## The task
Report the number of lines below in which the word "magnifier" occurs. Nothing else is needed.

━━━━━━━━

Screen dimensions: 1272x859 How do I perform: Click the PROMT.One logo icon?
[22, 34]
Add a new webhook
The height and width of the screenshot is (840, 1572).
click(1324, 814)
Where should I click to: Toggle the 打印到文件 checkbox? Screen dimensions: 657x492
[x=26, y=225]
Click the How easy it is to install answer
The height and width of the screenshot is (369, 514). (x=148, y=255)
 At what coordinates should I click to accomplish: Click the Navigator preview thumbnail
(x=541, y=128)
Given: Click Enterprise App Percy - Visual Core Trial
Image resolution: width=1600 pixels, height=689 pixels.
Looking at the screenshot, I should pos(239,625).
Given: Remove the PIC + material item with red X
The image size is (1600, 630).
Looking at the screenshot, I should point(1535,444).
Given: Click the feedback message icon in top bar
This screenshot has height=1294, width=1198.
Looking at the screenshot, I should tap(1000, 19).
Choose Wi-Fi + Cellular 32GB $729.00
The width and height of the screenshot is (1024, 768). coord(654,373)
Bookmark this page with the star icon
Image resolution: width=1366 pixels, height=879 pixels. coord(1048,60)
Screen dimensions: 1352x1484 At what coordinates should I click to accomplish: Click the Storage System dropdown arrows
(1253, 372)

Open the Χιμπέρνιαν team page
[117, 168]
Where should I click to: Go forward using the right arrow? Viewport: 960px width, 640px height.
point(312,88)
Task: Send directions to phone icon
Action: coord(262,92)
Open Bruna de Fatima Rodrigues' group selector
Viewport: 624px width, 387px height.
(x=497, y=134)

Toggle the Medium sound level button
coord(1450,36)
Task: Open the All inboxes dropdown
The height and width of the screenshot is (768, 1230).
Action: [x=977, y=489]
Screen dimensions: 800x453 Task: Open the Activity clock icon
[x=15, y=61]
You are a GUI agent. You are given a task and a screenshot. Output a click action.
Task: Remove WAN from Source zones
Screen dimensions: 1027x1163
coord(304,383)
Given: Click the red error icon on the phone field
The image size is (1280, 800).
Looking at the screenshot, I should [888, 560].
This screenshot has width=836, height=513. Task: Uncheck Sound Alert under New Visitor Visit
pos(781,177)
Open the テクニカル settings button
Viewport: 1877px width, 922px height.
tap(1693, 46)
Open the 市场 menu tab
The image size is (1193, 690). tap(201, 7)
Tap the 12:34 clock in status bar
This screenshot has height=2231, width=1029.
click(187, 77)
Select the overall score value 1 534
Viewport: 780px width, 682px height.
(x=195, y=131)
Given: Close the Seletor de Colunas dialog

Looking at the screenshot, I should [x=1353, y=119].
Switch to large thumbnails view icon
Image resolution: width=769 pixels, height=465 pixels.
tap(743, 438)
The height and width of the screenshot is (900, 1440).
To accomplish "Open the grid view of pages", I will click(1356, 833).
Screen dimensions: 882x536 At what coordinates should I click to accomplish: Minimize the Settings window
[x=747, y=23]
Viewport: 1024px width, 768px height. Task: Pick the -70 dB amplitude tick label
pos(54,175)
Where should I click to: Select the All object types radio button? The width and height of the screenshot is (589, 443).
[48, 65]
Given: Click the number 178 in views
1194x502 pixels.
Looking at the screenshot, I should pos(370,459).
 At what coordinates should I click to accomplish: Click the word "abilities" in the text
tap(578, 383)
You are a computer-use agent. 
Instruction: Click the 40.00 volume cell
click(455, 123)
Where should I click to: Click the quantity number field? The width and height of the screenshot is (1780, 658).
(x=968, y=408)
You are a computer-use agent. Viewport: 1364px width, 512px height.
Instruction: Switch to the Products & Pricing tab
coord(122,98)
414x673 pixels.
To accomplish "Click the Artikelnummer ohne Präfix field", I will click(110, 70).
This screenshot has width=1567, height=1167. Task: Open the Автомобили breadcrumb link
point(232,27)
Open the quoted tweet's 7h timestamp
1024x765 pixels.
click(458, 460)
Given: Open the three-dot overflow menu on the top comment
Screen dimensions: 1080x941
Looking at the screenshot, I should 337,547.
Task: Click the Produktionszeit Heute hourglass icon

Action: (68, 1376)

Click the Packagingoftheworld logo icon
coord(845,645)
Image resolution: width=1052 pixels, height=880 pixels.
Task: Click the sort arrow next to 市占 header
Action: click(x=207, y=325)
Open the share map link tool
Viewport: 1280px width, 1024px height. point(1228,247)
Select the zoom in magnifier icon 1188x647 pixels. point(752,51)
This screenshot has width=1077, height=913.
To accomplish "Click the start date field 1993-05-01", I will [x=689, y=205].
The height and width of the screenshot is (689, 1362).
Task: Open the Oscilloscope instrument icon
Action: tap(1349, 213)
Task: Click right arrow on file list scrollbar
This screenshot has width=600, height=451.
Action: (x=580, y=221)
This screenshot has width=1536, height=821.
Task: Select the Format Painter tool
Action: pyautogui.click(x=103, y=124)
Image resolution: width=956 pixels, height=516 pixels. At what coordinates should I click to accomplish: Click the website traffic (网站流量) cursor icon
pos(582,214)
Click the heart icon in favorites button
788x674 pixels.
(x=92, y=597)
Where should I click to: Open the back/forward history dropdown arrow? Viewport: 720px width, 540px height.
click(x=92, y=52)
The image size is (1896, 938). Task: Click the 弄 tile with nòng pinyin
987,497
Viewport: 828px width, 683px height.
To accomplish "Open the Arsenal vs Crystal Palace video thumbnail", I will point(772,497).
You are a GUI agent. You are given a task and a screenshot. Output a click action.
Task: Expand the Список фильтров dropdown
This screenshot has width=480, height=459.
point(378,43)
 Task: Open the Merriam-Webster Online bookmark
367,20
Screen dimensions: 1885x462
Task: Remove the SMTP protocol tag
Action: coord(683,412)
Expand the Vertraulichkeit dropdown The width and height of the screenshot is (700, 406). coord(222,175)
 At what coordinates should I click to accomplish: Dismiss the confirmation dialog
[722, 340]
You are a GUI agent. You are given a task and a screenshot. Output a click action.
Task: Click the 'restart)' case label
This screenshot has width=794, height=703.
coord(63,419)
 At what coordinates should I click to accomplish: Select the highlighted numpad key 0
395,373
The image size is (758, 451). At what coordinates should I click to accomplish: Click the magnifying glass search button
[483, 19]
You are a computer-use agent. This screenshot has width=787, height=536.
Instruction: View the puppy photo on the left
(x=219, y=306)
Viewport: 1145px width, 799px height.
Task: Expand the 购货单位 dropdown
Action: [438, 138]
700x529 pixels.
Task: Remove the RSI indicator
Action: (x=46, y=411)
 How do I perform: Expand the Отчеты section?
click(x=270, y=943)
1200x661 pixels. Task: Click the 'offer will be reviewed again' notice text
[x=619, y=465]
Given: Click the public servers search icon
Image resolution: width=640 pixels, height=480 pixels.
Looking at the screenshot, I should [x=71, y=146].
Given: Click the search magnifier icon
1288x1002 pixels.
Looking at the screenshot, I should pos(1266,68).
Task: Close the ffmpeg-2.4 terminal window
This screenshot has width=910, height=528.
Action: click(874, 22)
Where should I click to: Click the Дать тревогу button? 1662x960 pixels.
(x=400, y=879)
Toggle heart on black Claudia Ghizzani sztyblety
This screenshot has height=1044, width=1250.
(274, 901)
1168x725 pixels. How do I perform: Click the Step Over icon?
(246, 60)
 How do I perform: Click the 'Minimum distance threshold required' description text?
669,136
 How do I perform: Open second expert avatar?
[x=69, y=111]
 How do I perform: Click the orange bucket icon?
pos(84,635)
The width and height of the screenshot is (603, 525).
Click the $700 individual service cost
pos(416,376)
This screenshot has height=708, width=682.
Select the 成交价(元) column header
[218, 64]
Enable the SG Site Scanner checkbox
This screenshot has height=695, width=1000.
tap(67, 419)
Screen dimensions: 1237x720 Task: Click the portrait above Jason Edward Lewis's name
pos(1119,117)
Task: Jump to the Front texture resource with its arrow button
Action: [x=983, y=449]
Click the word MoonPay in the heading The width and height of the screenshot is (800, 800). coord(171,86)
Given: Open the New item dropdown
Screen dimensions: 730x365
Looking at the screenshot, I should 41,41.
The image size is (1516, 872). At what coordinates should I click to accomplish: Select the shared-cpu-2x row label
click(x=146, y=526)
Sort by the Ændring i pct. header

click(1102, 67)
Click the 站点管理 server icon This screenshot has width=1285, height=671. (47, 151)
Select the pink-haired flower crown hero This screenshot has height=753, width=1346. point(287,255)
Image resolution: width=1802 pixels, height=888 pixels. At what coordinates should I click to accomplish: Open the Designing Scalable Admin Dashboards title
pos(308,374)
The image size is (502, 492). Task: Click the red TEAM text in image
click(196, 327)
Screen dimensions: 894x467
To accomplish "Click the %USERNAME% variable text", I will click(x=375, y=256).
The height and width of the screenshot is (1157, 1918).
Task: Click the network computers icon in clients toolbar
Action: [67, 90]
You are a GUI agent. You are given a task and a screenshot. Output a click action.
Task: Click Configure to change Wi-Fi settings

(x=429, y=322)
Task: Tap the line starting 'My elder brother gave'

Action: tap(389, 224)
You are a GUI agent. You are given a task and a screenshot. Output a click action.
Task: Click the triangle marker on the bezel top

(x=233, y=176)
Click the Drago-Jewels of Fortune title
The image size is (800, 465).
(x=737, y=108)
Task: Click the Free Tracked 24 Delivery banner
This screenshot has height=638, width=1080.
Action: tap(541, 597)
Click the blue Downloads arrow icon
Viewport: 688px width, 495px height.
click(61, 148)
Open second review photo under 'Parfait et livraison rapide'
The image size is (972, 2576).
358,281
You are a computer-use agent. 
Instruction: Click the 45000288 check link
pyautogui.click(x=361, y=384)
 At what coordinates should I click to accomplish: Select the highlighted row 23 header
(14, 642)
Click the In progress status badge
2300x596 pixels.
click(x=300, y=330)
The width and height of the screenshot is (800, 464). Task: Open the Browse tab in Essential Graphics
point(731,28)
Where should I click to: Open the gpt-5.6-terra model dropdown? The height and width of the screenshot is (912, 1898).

━━━━━━━━

## Response to the task
2